Korea is a member of the Group of 20 leading economies, and has also closely cooperated with the United States in overcoming the coronavirus pandemic. To aid such efforts, Korea sent 750,000 coronavirus testing kits to the United States in April after a phone conversation between Trump and President Moon Jae-in the previous month, and in May sent 2 million face masks to be distributed to U.S. medical institutions.

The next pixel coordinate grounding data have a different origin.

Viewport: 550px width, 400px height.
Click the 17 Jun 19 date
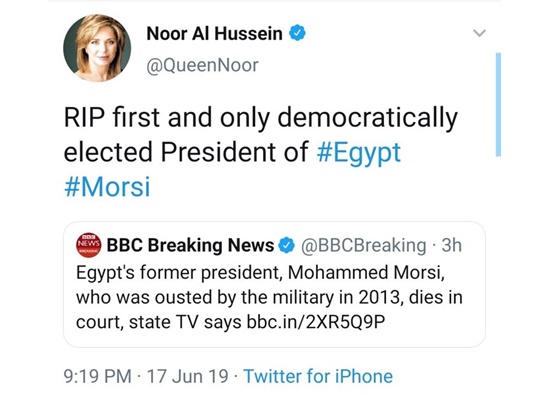pyautogui.click(x=188, y=376)
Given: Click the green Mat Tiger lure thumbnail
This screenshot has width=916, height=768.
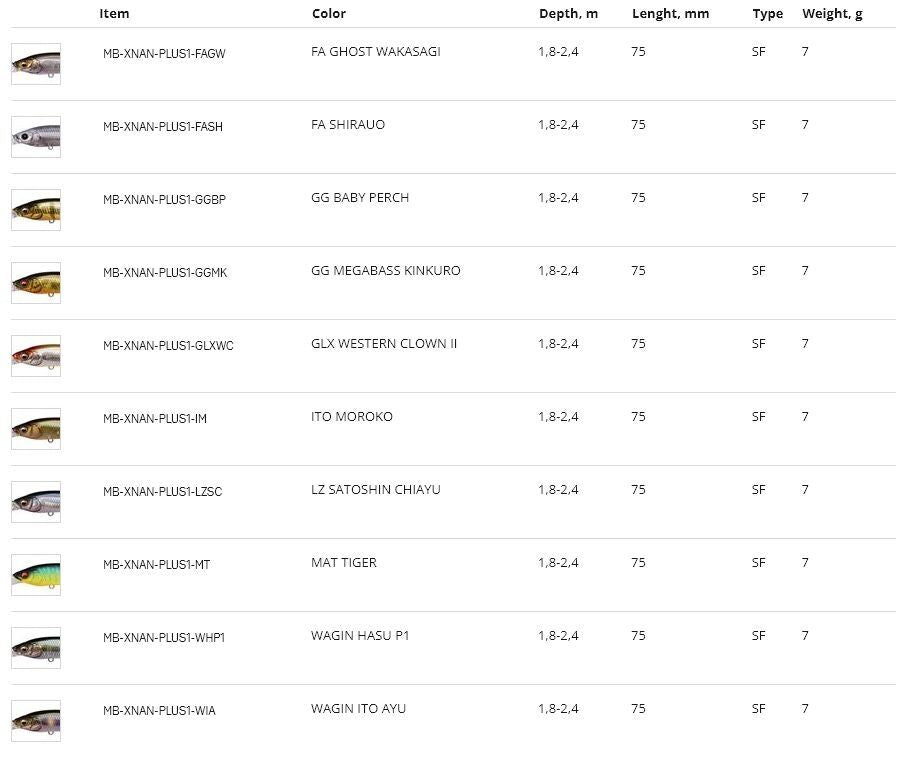Looking at the screenshot, I should (x=36, y=575).
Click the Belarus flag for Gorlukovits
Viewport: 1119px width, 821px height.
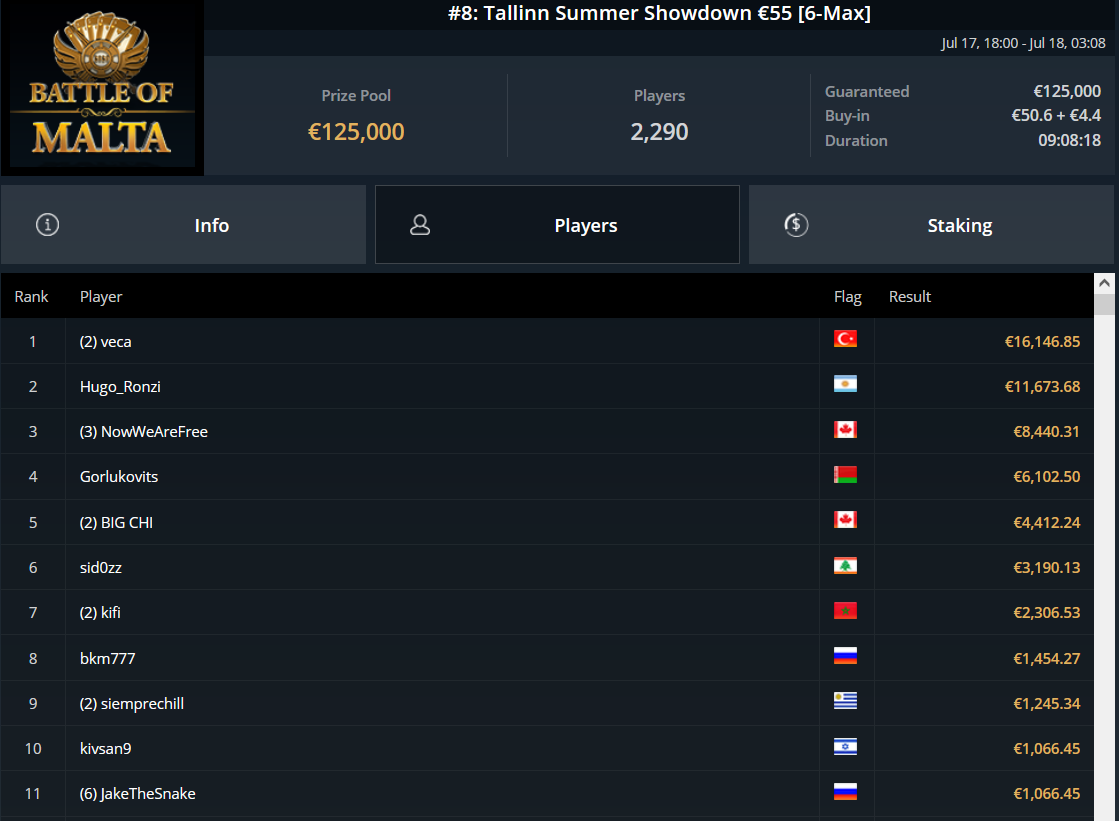(845, 475)
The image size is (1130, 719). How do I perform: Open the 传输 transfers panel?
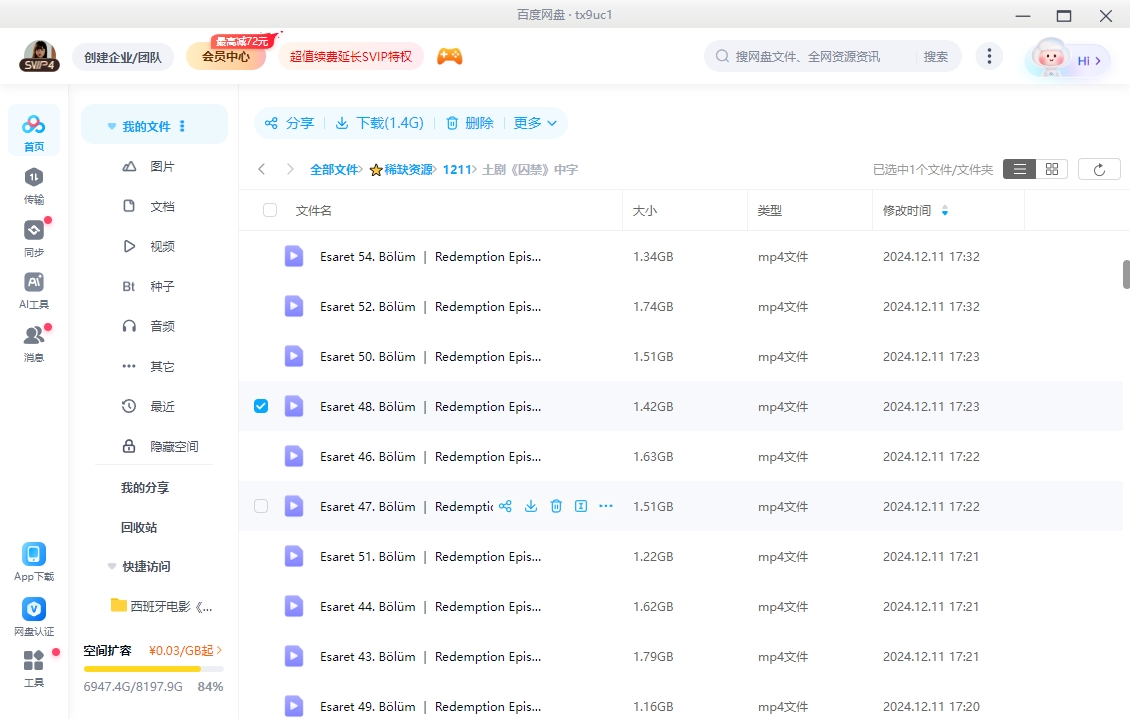click(x=33, y=188)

Separate donations of masks were made to 1950-53 Korean War veterans and Native Americans last month.  
 
A Blue House official told reporters in Seoul Sunday that it is “aware” of reports on Trump’s plans to invite Korea to the G7 summit and that it is “a matter to be discussed with the United States in the future.”  
 
But the official said the Blue House has “not received prior notification” of such plans.  
 
However, the G7 summit, or an expanded version of it, could be an opportunity for Trump to rally support from allies to crank up pressure on Beijing, which he has been blaming for the pandemic, despite praising China at the beginning of the outbreak.  
 
Sino-U.S. relations continue to deteriorate, and Trump has criticized Beijing for its handling of the coronavirus pandemic, calling it the “result of malfeasance of the Chinese government” in a press conference Friday.  
 
On Friday, Trump ordered his administration to begin the process of ending the United States’ special treatment for Hong Kong and to impose sanctions on Chinese officials involved in a controversial new national security law on Hong Kong that would tighten its control over the semi-autonomous territory.  
 
He said, “China has replaced its promised formula of ‘one country, two systems’ with ‘one country, one system.’”
 
Trump also said Friday he is “terminating” the U.S. relationship with the World Health Organization (WHO), accusing China of having “total control” over the WHO.  
 
Beijing’s Foreign Ministry in turn urged Washington Friday to “stop interfering” in its internal affairs and said that if the United States harms its interests, “China will take all necessary measures to firmly hit back.”
 
Korea has often been caught in clashes between its traditional ally, the United States, and its biggest trading partner and neighbor, China.